(Brief) Copy out the records from the line containing "coastal [388, 326]" through the line containing "their (769, 458)", both included, with no changes.

(Text and item location entries)
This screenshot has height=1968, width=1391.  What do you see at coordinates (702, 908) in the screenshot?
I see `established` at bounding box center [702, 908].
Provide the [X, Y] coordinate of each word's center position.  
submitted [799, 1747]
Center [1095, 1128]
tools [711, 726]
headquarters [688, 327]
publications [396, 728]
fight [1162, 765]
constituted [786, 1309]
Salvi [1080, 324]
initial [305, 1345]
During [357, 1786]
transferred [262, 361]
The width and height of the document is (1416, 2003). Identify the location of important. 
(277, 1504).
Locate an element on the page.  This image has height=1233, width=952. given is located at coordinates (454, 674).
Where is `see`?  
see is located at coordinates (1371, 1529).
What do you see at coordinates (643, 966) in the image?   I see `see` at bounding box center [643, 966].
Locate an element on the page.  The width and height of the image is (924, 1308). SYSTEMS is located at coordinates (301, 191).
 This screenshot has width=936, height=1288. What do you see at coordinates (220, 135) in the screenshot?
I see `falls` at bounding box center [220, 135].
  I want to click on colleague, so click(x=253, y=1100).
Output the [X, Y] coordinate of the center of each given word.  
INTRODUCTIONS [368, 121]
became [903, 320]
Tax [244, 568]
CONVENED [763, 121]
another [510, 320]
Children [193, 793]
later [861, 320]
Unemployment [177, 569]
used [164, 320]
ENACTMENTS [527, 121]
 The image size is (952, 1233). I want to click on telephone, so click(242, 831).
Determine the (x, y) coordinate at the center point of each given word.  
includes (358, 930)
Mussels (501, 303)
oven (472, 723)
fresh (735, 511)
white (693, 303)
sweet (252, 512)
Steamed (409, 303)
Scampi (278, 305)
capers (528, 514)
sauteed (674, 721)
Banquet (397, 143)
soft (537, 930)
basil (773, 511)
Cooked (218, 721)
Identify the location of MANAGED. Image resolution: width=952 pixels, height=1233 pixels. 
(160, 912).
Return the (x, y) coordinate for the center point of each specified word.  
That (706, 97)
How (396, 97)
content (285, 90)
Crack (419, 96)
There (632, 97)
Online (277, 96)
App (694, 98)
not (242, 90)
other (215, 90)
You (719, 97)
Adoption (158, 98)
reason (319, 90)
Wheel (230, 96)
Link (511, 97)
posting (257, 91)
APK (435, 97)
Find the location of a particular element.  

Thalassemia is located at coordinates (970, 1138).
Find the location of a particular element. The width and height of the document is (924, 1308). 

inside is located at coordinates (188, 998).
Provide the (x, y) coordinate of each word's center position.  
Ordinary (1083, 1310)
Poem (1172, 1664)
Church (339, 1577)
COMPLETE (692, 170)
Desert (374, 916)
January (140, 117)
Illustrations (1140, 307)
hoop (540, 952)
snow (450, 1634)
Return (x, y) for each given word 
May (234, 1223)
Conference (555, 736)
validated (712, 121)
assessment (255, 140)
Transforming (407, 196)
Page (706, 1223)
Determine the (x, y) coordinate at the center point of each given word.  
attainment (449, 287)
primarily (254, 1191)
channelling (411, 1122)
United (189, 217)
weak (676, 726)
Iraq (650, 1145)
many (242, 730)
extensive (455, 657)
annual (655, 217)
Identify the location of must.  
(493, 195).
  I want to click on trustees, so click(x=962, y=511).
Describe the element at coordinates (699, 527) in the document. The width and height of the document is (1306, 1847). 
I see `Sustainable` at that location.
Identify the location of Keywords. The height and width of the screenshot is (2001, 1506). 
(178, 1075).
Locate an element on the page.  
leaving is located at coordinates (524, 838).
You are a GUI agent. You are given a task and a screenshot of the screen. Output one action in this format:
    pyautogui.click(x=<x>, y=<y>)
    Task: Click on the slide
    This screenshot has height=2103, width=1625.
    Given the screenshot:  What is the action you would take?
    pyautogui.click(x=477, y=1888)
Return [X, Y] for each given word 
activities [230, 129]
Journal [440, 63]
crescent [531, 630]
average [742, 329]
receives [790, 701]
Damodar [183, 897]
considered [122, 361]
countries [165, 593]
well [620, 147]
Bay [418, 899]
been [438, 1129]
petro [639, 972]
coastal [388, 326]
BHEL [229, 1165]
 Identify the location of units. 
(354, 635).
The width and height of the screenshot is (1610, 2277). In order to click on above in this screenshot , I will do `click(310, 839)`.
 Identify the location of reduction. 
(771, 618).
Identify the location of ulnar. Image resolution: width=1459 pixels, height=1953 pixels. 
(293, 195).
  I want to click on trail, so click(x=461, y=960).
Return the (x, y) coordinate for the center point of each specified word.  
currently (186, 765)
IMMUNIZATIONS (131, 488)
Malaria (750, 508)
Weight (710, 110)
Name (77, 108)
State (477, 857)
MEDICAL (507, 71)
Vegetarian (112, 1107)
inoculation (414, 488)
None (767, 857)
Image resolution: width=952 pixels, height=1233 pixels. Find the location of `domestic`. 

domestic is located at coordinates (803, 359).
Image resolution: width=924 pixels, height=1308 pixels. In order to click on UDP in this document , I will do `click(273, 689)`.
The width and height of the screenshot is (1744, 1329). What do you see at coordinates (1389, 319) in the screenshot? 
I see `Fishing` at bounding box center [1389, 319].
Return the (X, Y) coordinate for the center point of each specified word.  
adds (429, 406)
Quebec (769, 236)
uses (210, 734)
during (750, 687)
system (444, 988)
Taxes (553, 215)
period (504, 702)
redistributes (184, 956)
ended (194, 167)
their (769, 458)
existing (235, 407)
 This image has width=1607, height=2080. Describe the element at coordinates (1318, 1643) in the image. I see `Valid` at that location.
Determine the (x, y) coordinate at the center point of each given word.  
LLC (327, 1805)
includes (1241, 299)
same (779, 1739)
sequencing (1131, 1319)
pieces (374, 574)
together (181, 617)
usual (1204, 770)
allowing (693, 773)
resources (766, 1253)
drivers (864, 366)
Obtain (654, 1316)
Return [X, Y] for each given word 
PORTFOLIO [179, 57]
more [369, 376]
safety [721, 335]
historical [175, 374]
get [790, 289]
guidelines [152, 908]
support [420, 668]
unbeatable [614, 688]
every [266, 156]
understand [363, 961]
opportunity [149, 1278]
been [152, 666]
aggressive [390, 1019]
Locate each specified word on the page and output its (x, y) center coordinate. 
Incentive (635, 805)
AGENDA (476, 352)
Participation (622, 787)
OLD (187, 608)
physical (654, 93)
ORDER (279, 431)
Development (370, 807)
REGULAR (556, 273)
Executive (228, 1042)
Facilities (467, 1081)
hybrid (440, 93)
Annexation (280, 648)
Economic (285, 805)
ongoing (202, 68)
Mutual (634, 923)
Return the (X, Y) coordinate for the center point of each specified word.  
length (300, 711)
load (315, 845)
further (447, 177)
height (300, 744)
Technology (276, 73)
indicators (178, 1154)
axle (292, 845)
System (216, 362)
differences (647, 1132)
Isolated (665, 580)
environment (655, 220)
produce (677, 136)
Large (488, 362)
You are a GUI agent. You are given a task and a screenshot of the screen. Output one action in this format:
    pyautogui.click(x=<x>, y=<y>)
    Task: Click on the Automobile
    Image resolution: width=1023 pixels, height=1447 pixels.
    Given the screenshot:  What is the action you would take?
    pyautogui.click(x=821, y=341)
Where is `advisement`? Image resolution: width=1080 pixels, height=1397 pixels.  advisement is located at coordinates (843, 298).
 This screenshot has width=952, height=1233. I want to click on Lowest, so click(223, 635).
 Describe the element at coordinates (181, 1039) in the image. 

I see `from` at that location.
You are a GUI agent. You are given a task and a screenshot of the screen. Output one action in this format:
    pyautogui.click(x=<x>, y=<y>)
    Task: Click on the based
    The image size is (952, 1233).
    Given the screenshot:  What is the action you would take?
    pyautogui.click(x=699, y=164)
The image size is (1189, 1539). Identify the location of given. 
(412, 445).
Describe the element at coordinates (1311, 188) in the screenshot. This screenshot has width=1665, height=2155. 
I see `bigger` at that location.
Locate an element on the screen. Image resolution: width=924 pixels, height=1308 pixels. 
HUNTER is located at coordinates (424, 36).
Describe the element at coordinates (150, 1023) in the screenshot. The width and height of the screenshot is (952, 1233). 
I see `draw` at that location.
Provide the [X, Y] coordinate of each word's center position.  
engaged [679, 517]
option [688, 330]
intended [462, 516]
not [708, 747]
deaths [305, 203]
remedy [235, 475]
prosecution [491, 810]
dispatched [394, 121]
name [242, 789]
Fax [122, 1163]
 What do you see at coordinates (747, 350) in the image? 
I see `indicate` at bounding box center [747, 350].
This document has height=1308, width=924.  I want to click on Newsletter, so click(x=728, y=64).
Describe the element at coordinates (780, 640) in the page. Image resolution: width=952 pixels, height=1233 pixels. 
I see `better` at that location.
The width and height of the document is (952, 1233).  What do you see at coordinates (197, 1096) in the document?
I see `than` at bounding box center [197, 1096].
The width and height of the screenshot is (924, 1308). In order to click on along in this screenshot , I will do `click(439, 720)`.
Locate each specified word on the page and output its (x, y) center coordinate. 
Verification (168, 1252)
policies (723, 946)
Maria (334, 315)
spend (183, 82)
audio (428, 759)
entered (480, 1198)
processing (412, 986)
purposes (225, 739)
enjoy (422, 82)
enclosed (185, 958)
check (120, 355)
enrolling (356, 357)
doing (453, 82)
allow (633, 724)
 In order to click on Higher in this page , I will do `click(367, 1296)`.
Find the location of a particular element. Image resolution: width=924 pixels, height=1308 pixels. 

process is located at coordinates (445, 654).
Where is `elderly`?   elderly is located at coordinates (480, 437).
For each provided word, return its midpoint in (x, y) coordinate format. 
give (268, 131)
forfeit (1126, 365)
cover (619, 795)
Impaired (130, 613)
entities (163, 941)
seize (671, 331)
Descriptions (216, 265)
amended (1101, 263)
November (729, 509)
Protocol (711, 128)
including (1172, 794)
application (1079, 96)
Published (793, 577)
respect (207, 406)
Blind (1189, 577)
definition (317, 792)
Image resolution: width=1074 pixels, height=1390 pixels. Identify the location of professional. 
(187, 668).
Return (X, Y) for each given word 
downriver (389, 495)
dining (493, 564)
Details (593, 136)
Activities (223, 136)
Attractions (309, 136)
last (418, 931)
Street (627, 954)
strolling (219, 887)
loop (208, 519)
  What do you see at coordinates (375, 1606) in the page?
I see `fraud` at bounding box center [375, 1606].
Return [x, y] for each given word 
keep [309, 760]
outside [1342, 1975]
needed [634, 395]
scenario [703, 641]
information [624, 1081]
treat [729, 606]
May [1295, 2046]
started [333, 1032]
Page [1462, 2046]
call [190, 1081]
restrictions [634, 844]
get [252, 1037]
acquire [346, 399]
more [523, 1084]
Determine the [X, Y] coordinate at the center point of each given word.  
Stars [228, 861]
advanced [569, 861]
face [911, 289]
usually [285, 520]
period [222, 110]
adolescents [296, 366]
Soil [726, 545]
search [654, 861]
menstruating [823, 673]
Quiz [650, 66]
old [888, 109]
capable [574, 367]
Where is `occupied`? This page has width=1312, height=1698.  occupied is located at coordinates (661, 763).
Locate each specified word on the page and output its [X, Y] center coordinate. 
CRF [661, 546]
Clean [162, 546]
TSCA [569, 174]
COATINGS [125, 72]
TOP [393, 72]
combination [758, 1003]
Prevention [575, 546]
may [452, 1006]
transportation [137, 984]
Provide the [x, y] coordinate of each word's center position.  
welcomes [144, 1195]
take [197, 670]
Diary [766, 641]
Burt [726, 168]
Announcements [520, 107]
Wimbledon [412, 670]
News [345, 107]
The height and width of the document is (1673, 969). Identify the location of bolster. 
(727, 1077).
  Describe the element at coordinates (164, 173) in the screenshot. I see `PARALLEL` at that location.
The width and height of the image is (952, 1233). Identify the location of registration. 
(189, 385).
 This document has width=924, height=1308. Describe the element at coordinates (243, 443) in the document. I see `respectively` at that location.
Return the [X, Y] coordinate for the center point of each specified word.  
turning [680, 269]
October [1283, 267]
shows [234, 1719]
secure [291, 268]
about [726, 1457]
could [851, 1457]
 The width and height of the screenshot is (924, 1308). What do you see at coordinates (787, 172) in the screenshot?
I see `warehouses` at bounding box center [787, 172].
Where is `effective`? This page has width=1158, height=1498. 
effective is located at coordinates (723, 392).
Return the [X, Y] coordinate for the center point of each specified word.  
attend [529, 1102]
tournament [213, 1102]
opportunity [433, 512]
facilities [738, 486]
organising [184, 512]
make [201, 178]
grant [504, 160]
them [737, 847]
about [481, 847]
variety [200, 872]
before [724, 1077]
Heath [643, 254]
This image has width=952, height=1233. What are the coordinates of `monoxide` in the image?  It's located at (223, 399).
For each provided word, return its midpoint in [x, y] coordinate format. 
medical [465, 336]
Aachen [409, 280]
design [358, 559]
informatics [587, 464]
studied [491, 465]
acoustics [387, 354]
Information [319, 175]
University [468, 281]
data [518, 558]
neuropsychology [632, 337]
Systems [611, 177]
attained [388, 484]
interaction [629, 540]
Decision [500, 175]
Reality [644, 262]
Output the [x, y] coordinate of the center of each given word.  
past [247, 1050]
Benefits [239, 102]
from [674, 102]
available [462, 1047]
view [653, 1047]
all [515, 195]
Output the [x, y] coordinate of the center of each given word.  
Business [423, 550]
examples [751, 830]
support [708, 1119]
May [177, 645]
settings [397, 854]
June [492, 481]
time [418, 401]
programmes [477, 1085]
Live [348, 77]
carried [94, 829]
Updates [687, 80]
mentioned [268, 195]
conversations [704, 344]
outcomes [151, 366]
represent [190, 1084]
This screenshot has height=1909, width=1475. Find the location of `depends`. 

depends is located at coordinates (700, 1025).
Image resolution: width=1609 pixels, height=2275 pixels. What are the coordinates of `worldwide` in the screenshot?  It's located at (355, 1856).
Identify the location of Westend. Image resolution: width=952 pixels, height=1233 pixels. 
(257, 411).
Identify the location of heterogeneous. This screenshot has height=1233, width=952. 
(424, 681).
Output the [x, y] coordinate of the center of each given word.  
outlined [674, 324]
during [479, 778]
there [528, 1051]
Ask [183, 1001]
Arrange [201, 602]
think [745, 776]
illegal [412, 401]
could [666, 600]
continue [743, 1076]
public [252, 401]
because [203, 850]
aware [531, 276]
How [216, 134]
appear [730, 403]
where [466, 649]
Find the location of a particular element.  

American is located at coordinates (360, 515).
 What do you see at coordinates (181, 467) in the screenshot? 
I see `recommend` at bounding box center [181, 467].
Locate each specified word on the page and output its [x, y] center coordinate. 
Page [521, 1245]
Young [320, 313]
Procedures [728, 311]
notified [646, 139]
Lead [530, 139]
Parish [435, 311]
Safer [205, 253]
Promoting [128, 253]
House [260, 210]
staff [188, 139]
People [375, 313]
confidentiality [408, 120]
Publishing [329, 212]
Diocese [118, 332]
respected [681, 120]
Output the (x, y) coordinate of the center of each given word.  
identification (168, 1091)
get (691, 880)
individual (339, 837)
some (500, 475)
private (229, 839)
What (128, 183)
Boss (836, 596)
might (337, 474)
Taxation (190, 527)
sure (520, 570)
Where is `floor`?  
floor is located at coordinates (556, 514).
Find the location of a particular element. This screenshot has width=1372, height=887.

(Finished task)
coastal [388, 326]
BHEL [229, 1165]
 Identify the location of units. 
(354, 635).
The width and height of the screenshot is (1610, 2277). In order to click on above in this screenshot , I will do `click(310, 839)`.
 Identify the location of reduction. 
(771, 618).
Identify the location of ulnar. Image resolution: width=1459 pixels, height=1953 pixels. 
(293, 195).
  I want to click on trail, so click(x=461, y=960).
Return the (x, y) coordinate for the center point of each specified word.  
currently (186, 765)
IMMUNIZATIONS (131, 488)
Malaria (750, 508)
Weight (710, 110)
Name (77, 108)
State (477, 857)
MEDICAL (507, 71)
Vegetarian (112, 1107)
inoculation (414, 488)
None (767, 857)
Image resolution: width=952 pixels, height=1233 pixels. Find the location of `domestic`. 

domestic is located at coordinates (803, 359).
Image resolution: width=924 pixels, height=1308 pixels. In order to click on UDP in this document , I will do `click(273, 689)`.
The width and height of the screenshot is (1744, 1329). What do you see at coordinates (1389, 319) in the screenshot? 
I see `Fishing` at bounding box center [1389, 319].
Return the (X, Y) coordinate for the center point of each specified word.  
adds (429, 406)
Quebec (769, 236)
uses (210, 734)
during (750, 687)
system (444, 988)
Taxes (553, 215)
period (504, 702)
redistributes (184, 956)
ended (194, 167)
their (769, 458)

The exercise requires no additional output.